I think I saw this kind of solution somewhere. 我想我在某个地方看到了这种解决方案。 Don't hit me.
不要打我。
df = data.frame(Runtime = c('1 h 10 min', '67 min', '1 h 0 min', '86 min', '97 min'))
df$exp <- gsub("h", "* 60 +", df$Runtime)
df$exp <- gsub("min", "* 1", df$exp)
sapply(df$exp, FUN = function(x) eval(parse(text = x)))
1 * 60 + 10 * 1 67 * 1 1 * 60 + 0 * 1 86 * 1 97 * 1
70 67 60 86 97
You can get it one call using gsubfn
and regex: 您可以使用
gsubfn
和regex进行一次调用:
library(gsubfn)
gsubfn("^(?:(\\d+)\\s*h)?\\s*(\\d+)\\s*min.*$",
~ sum(as.numeric(x) * 60, as.numeric(y), as.numeric(z), na.rm=TRUE), x)
#[1] "70" "67" "60" "86" "97"
Here's an example of how you can do it: 这是一个如何做到这一点的例子:
# setting up your data.frame of interest
df = data.frame(Runtime = c('1 h 10 min', '67 min', '1 h 0 min', '86 min', '97 min'))
df$Runtime = gsub(' min', '', df$Runtime) # remove the min labels
hrs = grepl('h', x = df$Runtime) # which values are in an "x h y min" format?

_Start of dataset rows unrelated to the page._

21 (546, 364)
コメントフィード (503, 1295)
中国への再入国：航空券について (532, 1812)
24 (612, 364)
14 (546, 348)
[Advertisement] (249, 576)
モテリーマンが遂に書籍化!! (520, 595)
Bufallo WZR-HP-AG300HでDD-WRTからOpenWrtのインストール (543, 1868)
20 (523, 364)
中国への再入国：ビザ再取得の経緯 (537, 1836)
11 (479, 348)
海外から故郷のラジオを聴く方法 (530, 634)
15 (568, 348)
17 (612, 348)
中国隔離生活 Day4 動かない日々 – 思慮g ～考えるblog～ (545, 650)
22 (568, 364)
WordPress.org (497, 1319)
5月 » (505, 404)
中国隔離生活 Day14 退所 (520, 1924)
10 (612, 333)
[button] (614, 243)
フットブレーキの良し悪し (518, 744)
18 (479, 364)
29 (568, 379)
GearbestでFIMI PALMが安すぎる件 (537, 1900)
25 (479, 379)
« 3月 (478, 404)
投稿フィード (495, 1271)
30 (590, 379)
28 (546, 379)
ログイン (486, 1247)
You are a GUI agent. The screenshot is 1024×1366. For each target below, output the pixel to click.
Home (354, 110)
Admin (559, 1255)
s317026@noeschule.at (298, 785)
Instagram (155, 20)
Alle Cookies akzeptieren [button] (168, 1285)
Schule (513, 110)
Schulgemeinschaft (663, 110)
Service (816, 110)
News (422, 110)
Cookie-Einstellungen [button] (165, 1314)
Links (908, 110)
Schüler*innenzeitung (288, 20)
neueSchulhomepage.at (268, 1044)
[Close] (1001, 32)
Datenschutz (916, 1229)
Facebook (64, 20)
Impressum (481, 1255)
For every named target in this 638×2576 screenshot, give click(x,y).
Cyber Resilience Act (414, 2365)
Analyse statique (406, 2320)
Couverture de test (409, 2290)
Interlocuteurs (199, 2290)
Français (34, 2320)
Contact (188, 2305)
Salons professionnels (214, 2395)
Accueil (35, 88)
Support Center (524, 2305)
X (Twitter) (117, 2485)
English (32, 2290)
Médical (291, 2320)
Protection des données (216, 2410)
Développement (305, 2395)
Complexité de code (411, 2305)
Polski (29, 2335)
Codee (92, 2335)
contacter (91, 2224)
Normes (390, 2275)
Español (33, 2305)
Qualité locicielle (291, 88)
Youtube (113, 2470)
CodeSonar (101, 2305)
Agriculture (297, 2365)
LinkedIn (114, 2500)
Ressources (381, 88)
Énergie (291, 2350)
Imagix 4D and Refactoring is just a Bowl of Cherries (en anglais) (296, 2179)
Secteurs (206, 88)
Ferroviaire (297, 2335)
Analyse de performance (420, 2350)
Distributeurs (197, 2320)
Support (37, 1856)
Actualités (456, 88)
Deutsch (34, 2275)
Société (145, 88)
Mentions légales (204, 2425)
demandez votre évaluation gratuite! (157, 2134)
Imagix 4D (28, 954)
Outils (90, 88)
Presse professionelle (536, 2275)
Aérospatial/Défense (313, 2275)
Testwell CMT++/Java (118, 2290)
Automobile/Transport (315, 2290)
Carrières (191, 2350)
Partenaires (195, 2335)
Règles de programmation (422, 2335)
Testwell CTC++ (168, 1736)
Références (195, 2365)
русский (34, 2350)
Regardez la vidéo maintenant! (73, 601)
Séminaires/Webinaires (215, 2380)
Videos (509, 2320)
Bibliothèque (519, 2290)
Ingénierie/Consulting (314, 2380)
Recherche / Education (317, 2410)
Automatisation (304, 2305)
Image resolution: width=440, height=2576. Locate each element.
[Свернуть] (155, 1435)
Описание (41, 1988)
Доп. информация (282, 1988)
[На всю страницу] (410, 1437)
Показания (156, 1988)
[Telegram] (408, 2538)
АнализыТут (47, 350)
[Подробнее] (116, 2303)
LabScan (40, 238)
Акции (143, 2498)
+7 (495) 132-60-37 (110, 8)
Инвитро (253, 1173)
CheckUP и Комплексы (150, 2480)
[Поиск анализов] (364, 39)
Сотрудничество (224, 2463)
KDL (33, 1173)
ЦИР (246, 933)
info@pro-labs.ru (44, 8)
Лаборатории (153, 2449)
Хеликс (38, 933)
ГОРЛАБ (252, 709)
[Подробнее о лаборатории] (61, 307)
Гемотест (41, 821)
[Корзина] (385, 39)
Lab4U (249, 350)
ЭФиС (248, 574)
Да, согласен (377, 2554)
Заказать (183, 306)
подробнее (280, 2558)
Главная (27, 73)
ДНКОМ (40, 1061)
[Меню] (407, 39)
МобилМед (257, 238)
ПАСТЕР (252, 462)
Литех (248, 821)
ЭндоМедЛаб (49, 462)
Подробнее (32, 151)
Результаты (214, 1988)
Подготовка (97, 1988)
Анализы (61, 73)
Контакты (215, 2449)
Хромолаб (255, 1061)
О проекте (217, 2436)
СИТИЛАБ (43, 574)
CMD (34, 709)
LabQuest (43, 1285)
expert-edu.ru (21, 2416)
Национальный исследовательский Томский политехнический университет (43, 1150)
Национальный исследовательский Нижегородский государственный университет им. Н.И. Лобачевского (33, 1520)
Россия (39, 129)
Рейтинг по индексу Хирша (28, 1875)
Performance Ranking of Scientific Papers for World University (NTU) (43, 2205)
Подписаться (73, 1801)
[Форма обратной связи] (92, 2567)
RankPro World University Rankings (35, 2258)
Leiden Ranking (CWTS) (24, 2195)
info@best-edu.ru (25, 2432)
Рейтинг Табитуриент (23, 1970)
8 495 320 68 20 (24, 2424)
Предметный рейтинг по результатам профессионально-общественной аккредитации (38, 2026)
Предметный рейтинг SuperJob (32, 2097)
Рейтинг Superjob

runtime_sub = sapply(strsplit(df[hrs, 'Runtime'], ' h '), function(i) sum(as.numeric(i) * c(60, 1))) # convert the "x h y min" entries into numeric values in minutes
df$Runtime = as.numeric(df$Runtime) # convert the vector to numeric (yes, it's supposed to return a warning. Ignore it.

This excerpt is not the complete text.